» Aim of the task
From the listing below, return every line with the string "agent" in it.

» Data supplied
◇ ◇ ◇ ◇ ◇ ◇ ◇

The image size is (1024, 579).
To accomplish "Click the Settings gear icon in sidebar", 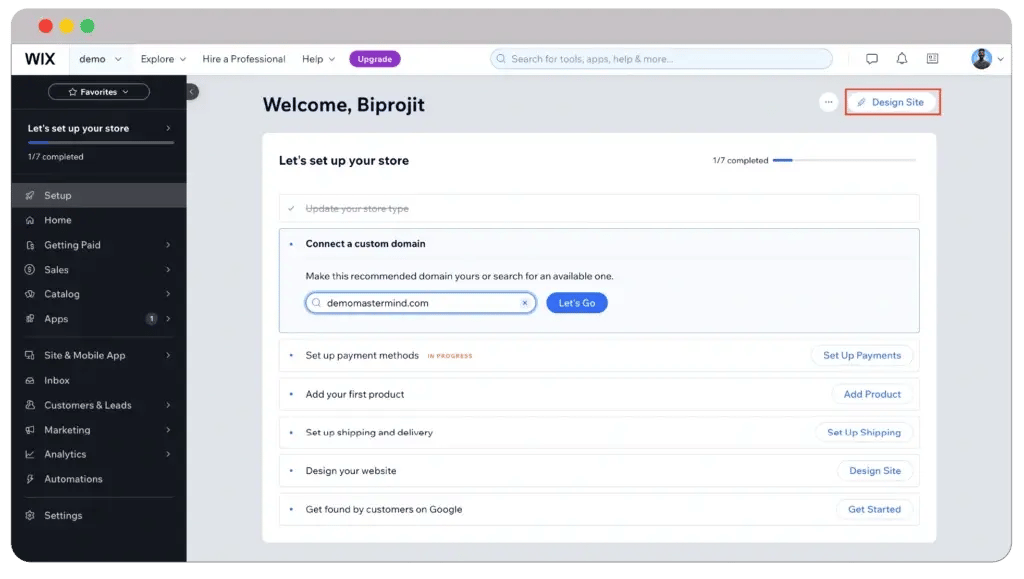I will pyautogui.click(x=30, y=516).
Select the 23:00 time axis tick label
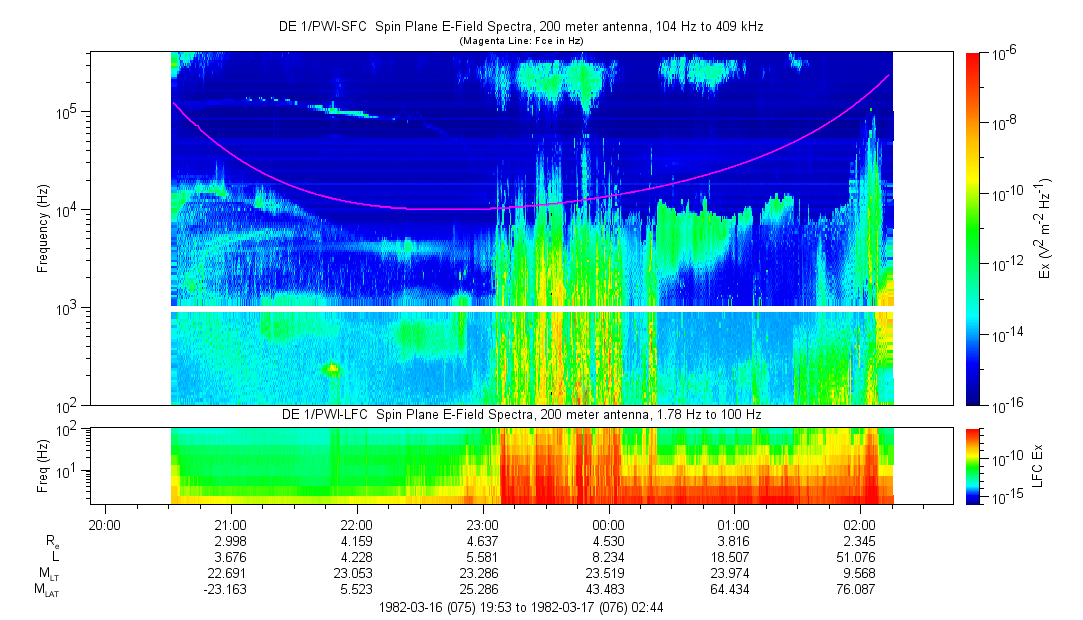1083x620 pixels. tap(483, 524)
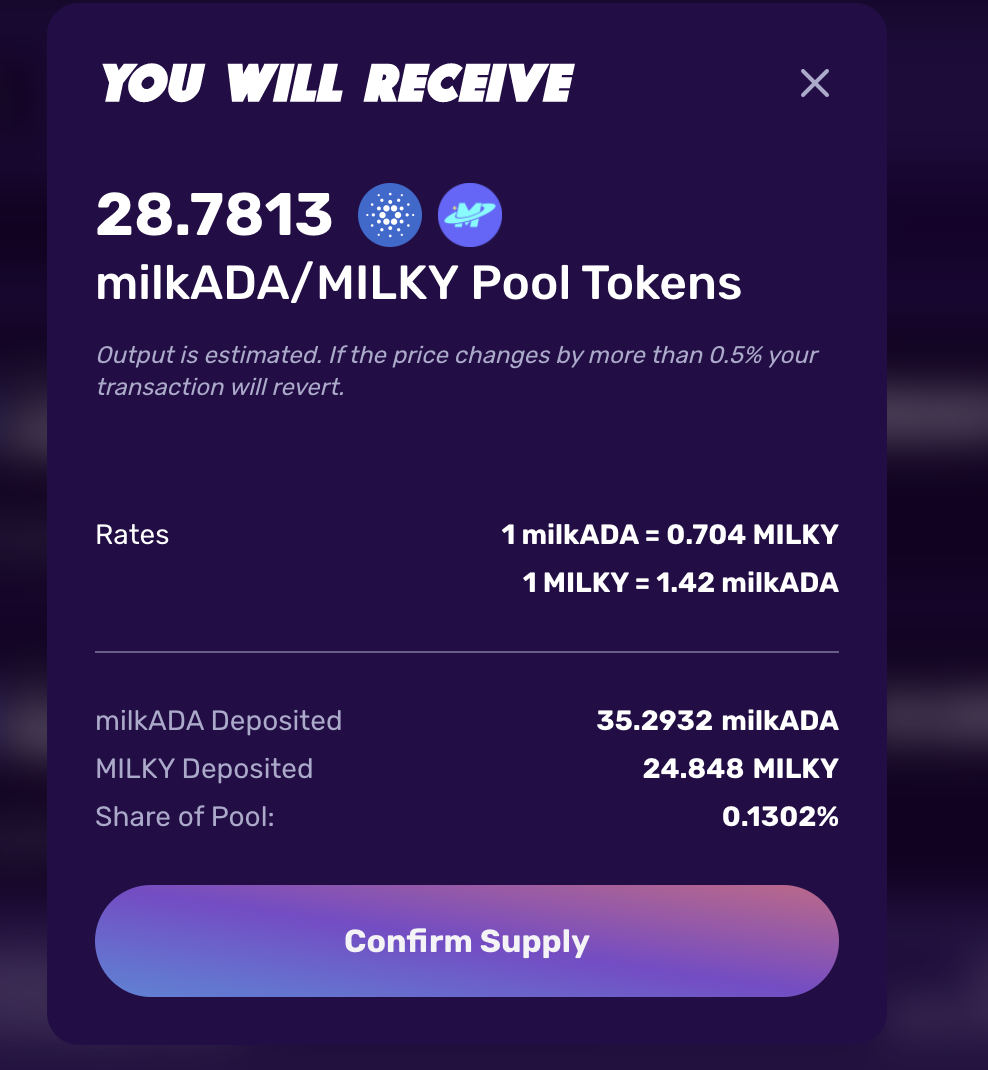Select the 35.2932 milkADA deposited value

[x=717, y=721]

◇ ◇ ◇ ◇ ◇ ◇ ◇

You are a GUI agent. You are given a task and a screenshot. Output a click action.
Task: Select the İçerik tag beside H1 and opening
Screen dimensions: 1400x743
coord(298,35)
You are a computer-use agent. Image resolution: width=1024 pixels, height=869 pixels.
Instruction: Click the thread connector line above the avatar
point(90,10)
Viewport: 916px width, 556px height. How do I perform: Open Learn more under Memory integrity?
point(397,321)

◇ ◇ ◇ ◇ ◇ ◇ ◇

» Task output
You are a GUI agent. You are given a task and a screenshot. Output a click action.
You are a computer-use agent. Image resolution: width=1024 pixels, height=869 pixels.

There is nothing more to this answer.